The Monarch butterfly of North America (Fig. 5) migrates 2000 miles from California in the northwest (or Ontario in the northeast) to the over-wintering site of Central Mexico. More amazing is the following fact: some adults who make the journey back are fully mature, so that some females lay eggs and die en route northward. These offspring after going through the caterpillar/chrysalis stage then continue the migration northward. More remarkable still is that not all these make it back to northeastern America and another third generation then finally completes the journey, fulfilling the aspiration of grandma! This of course means that a remarkable system of information is bound up in the genetic coding of each butterfly, such that it “knows” at what stage the group of butterflies is in the migrating cycle—this information is passed on to each generation. Such a delicate mechanism shouts intelligent design.
Furthermore, it has been established that magnetite has been found in the bodies of monarch butterflies (and also honeybees), indicating that they are able to orientate themselves by sensing the earth’s magnetic field. Their eyes are also sensitive to polarized light from the sun, again giving them a direction cue. The two eyes, far from being simple, are actually each made of 6,000 separate lenses! There are no half-formed butterflies in the fossil record, and they are similar to modern ones—fully formed.

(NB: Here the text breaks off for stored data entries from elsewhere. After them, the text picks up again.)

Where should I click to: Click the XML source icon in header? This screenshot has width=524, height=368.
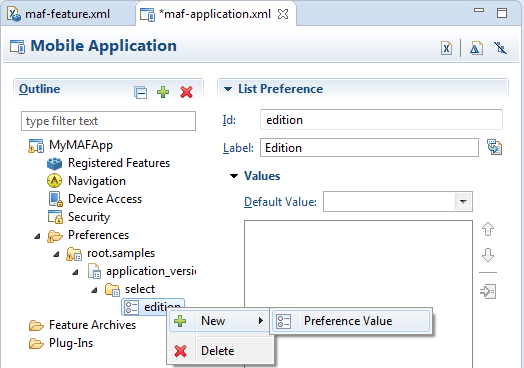click(x=446, y=48)
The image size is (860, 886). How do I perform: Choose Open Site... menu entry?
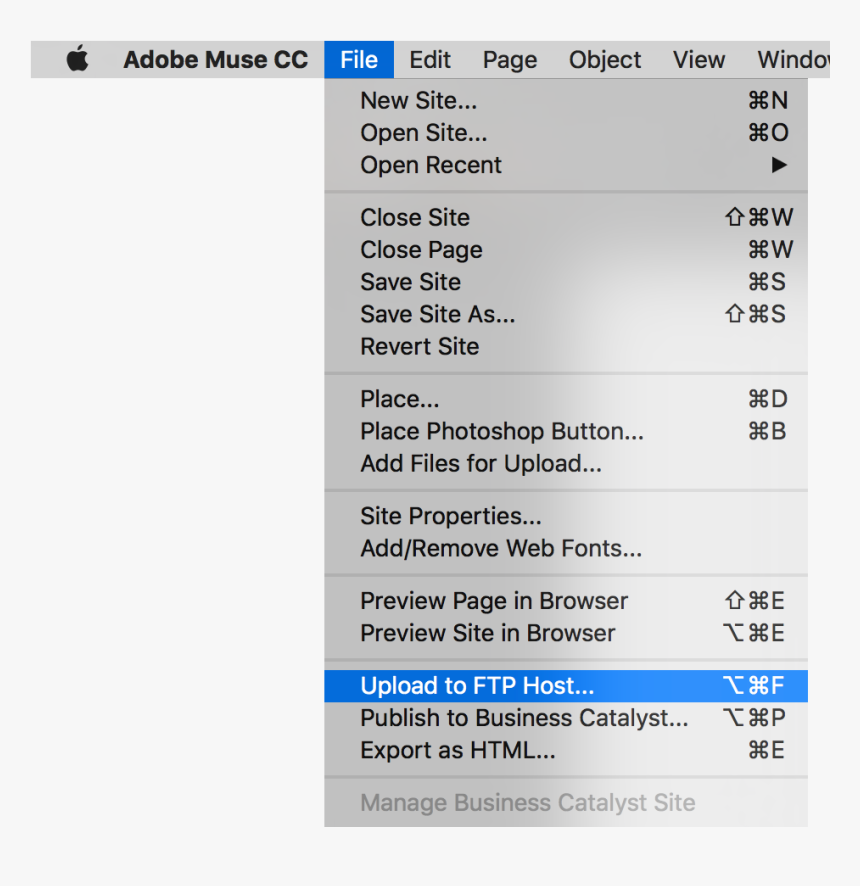point(424,133)
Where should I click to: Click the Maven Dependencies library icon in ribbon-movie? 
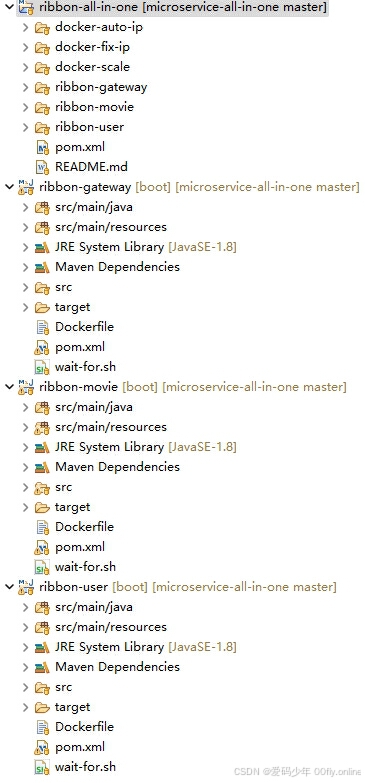(42, 467)
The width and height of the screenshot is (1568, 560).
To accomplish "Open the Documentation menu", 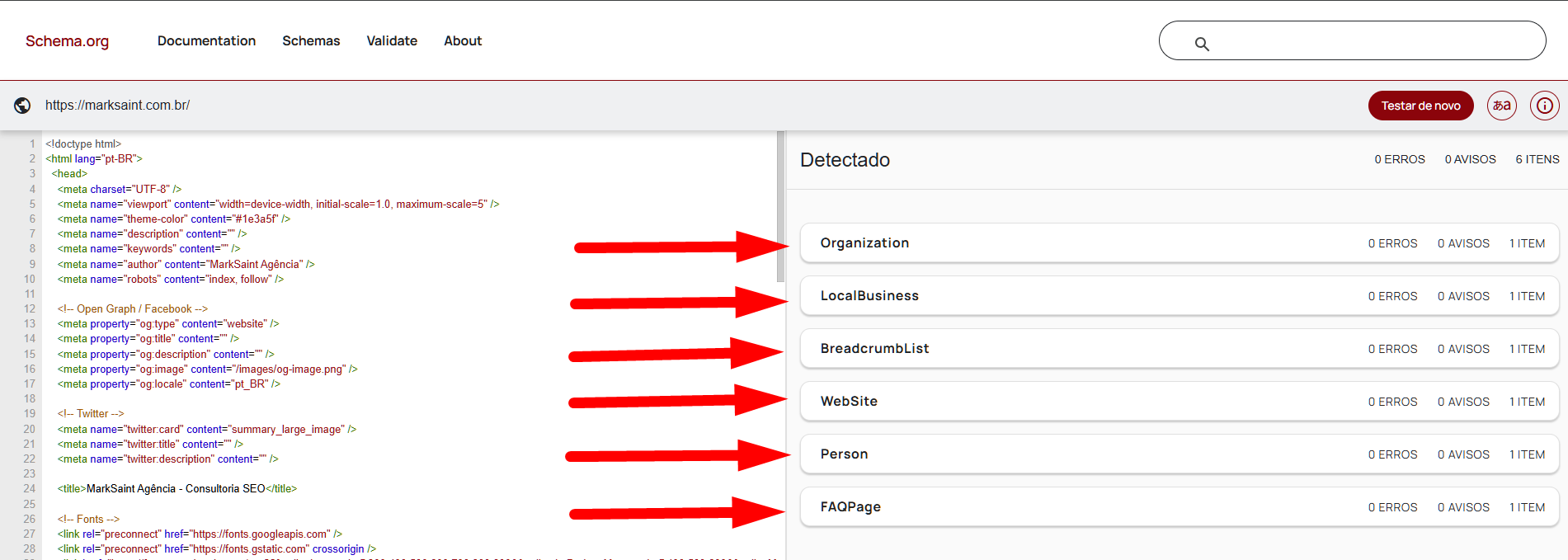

Bats are entirely different again from birds and insects, with wings made of skin, and a sonar system on some bats enabling echo sounding with pinpoint accuracy, and thus enabling the bat to find insect food on the wing, with unbelievable precision. No half-bat has ever been found in the fossil record, and it would be hard to imagine how such a halfway creature could survive (see Fig. 6). Flight alone is only possible with fully-developed wings. This combined with the sophisticated sonar is yet another example of irreducible complexity.

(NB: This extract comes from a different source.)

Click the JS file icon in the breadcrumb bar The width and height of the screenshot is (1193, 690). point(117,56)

As a scientist, I see nothing to discount straightforward belief in Scripture, when considering the mechanisms in nature of which flight is but one part. Those which have been considered in relation to flight could be added to by many more intricately balanced mechanisms which overwhelmingly testify to a Creative hand.
Many of course refuse to acknowledge the evidence for design in nature because they make the untestable assumption of atheism. If someone seriously did doubt the design of a modern airliner, that person could be convinced by taking him into an aircraft factory and introducing him to the teams of design engineers. In the same way, man’s prejudice against design in creation can only really be answered by a radical change of heart and by meeting the Author of all personally. In the end the difference between these two worldviews is due to religious differences. It is because men do not want to be accountable to a Creator God (Romans 1:18) that they persist with a theory which has little evidence to support it.